**Provided material**
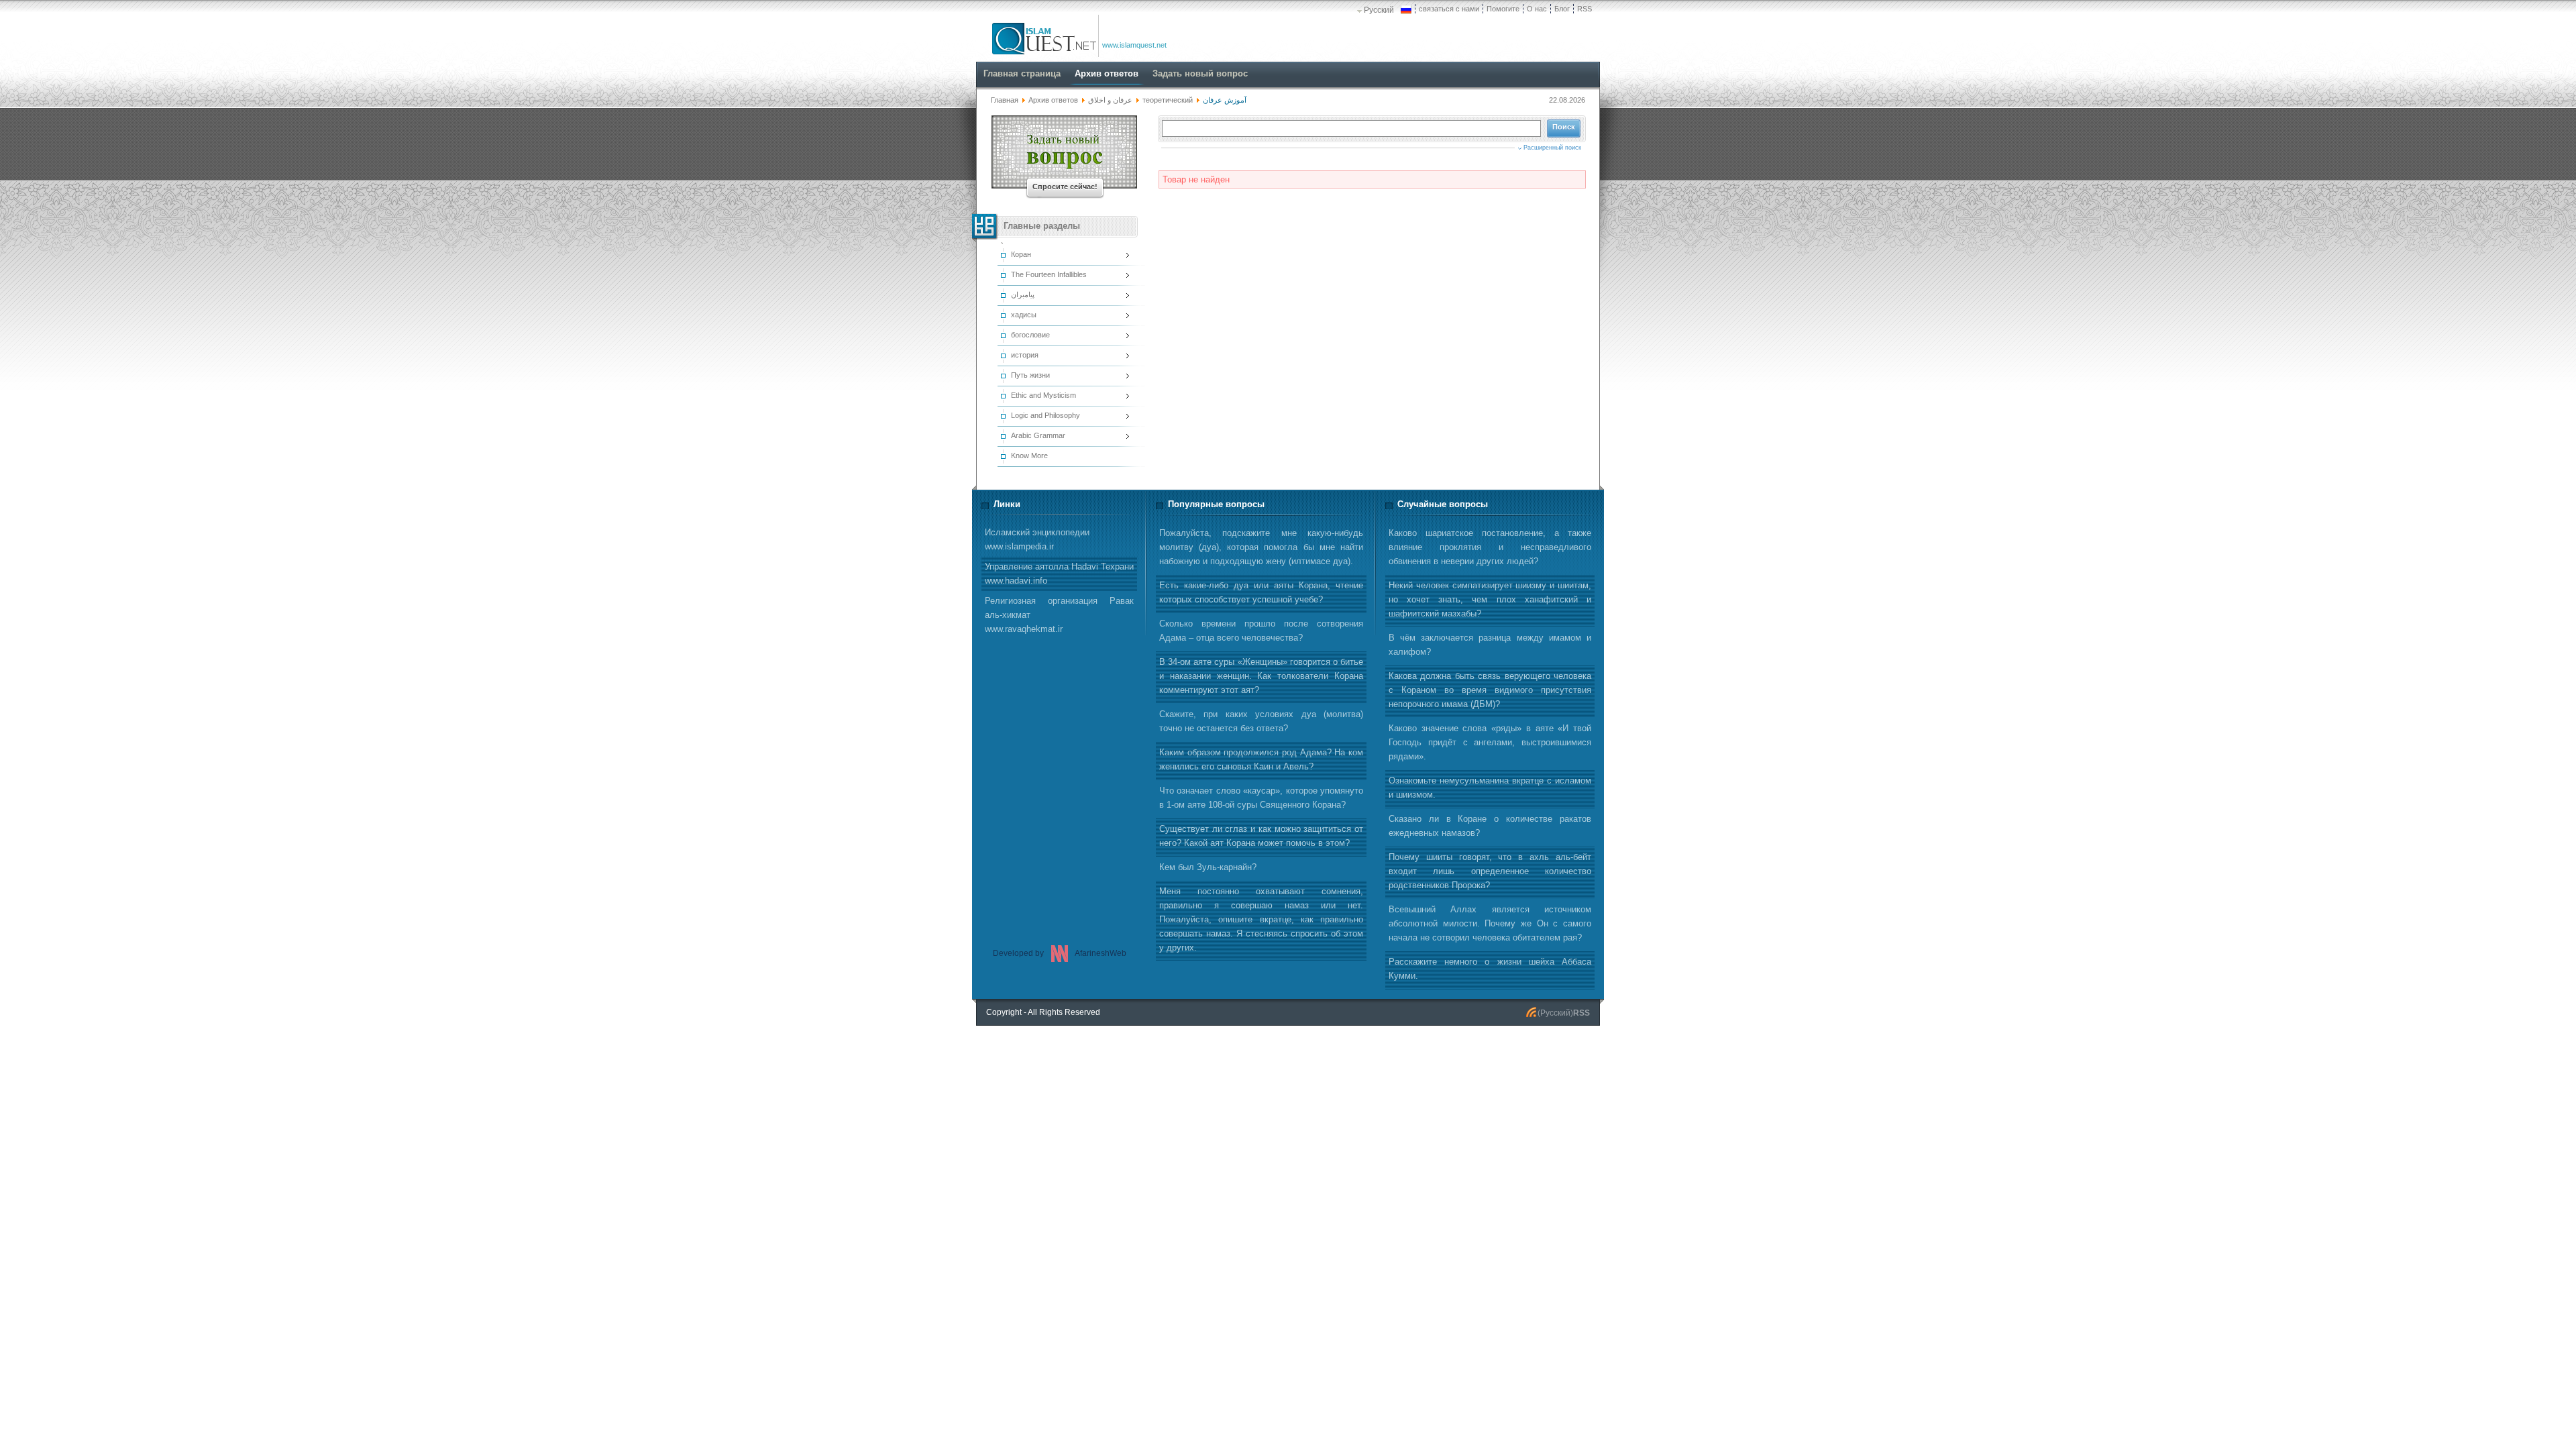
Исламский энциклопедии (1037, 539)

--

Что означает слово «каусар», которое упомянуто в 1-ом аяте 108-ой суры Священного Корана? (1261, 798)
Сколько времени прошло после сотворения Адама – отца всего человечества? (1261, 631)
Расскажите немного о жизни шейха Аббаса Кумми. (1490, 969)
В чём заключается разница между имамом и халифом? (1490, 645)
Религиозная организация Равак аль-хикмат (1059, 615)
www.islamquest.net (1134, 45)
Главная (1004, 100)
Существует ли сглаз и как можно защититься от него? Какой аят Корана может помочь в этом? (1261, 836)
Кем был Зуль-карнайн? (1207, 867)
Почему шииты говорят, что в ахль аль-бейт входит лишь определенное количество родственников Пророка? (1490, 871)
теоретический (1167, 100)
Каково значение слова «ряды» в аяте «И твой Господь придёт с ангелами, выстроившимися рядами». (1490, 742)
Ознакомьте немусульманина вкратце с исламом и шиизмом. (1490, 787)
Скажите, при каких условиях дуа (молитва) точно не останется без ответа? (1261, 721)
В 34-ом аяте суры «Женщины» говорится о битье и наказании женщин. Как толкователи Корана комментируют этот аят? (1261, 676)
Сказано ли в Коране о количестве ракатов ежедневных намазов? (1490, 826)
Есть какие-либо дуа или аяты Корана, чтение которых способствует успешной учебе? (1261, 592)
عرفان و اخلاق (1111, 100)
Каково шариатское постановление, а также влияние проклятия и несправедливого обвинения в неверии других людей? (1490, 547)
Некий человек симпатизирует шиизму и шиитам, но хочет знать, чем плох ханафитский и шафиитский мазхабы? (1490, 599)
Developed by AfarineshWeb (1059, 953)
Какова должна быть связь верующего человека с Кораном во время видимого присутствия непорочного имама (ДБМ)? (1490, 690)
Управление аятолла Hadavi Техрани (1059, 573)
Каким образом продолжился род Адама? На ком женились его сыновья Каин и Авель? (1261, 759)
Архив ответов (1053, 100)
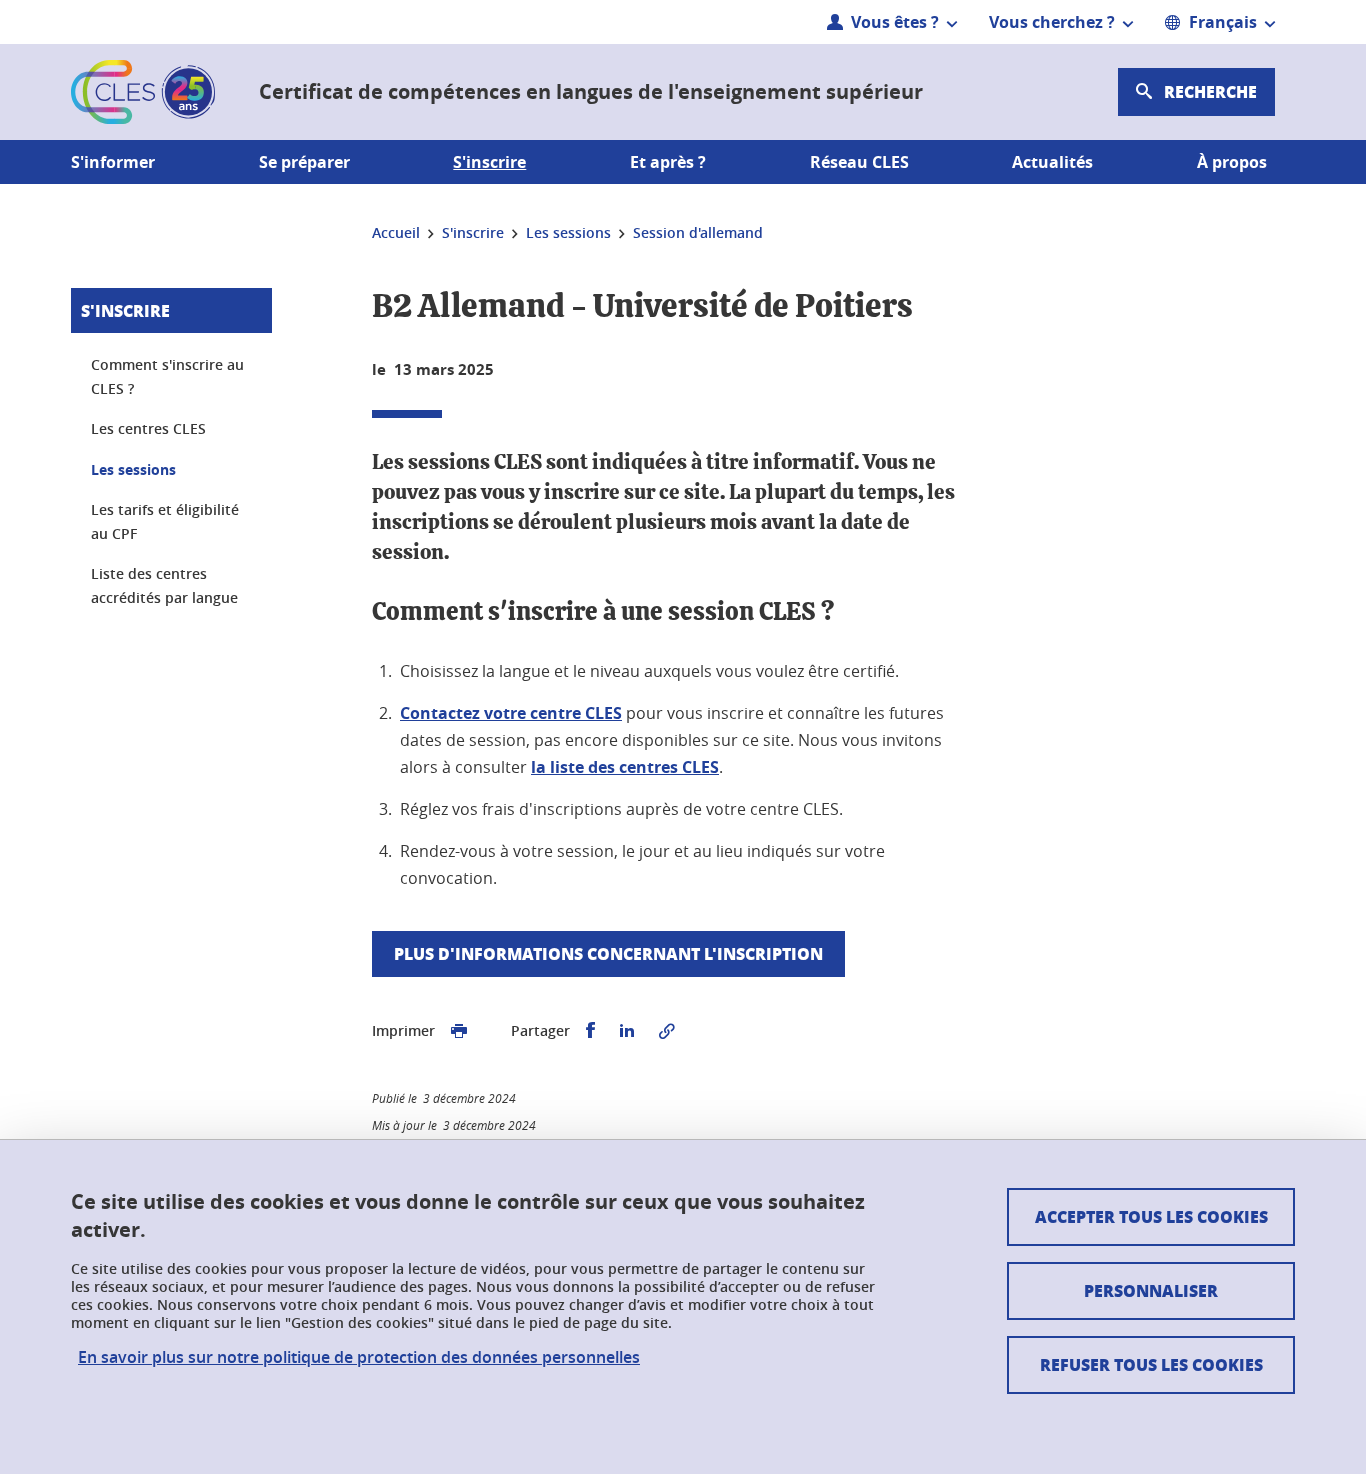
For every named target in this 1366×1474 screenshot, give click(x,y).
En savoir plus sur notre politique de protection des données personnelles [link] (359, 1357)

**Work to complete**
In the entries above, please find the line with "Есть какие-либо дуа" and the line with "Архив ответов (1053, 100)", then write out exactly those two lines and every line between them, and nothing more.

**Exercise output**
Есть какие-либо дуа или аяты Корана, чтение которых способствует успешной учебе? (1261, 592)
عرفان و اخلاق (1111, 100)
Каково шариатское постановление, а также влияние проклятия и несправедливого обвинения в неверии других людей? (1490, 547)
Некий человек симпатизирует шиизму и шиитам, но хочет знать, чем плох ханафитский и шафиитский мазхабы? (1490, 599)
Developed by AfarineshWeb (1059, 953)
Какова должна быть связь верующего человека с Кораном во время видимого присутствия непорочного имама (ДБМ)? (1490, 690)
Управление аятолла Hadavi Техрани (1059, 573)
Каким образом продолжился род Адама? На ком женились его сыновья Каин и Авель? (1261, 759)
Архив ответов (1053, 100)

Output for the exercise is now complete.